Saved data entries:
================

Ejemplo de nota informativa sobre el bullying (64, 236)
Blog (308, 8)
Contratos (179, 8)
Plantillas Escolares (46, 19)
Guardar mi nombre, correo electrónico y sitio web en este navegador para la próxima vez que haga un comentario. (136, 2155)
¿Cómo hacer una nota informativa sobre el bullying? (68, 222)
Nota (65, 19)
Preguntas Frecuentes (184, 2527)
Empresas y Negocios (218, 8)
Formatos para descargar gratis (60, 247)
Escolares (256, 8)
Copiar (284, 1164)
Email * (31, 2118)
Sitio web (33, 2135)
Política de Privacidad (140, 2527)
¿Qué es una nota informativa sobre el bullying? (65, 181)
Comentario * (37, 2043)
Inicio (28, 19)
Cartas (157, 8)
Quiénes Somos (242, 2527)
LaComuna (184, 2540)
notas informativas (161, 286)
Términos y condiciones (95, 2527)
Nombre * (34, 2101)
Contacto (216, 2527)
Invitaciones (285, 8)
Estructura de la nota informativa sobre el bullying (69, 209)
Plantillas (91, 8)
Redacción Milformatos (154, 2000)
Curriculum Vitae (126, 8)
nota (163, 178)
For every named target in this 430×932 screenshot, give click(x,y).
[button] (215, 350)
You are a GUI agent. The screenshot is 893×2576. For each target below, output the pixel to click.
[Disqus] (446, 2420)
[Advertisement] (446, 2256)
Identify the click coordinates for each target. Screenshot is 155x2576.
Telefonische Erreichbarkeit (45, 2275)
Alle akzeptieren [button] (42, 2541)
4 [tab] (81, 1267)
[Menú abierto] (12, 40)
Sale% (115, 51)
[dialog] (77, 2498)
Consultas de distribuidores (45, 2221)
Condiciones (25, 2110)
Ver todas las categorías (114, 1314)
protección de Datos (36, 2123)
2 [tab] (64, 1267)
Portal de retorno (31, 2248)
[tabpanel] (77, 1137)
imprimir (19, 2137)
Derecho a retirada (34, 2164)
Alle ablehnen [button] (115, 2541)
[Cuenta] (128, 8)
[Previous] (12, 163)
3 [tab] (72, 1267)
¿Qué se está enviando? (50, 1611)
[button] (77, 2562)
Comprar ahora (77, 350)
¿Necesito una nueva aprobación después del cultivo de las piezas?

================

### Work instruction
Extract the complete data, matching each line exactly.

### Output of the exercise
Ejemplo de nota informativa sobre el bullying (64, 236)
Blog (308, 8)
Contratos (179, 8)
Plantillas Escolares (46, 19)
Guardar mi nombre, correo electrónico y sitio web en este navegador para la próxima vez que haga un comentario. (136, 2155)
¿Cómo hacer una nota informativa sobre el bullying? (68, 222)
Nota (65, 19)
Preguntas Frecuentes (184, 2527)
Empresas y Negocios (218, 8)
Formatos para descargar gratis (60, 247)
Escolares (256, 8)
Copiar (284, 1164)
Email * (31, 2118)
Sitio web (33, 2135)
Política de Privacidad (140, 2527)
¿Qué es una nota informativa sobre el bullying? (65, 181)
Comentario * (37, 2043)
Inicio (28, 19)
Cartas (157, 8)
Quiénes Somos (242, 2527)
LaComuna (184, 2540)
notas informativas (161, 286)
Términos y condiciones (95, 2527)
Nombre * (34, 2101)
Contacto (216, 2527)
Invitaciones (285, 8)
Estructura de la nota informativa sobre el bullying (69, 209)
Plantillas (91, 8)
Redacción Milformatos (154, 2000)
Curriculum Vitae (126, 8)
nota (163, 178)
For every named target in this 430×932 screenshot, give click(x,y).
[button] (215, 350)
You are a GUI agent. The screenshot is 893×2576. For each target below, output the pixel to click.
[Disqus] (446, 2420)
[Advertisement] (446, 2256)
Identify the click coordinates for each target. Screenshot is 155x2576.
Telefonische Erreichbarkeit (45, 2275)
Alle akzeptieren [button] (42, 2541)
4 [tab] (81, 1267)
[Menú abierto] (12, 40)
Sale% (115, 51)
[dialog] (77, 2498)
Consultas de distribuidores (45, 2221)
Condiciones (25, 2110)
Ver todas las categorías (114, 1314)
protección de Datos (36, 2123)
2 [tab] (64, 1267)
Portal de retorno (31, 2248)
[tabpanel] (77, 1137)
imprimir (19, 2137)
Derecho a retirada (34, 2164)
Alle ablehnen [button] (115, 2541)
[Cuenta] (128, 8)
[Previous] (12, 163)
3 [tab] (72, 1267)
¿Qué se está enviando? (50, 1611)
[button] (77, 2562)
Comprar ahora (77, 350)
¿Necesito una nueva aprobación después del cultivo de las piezas?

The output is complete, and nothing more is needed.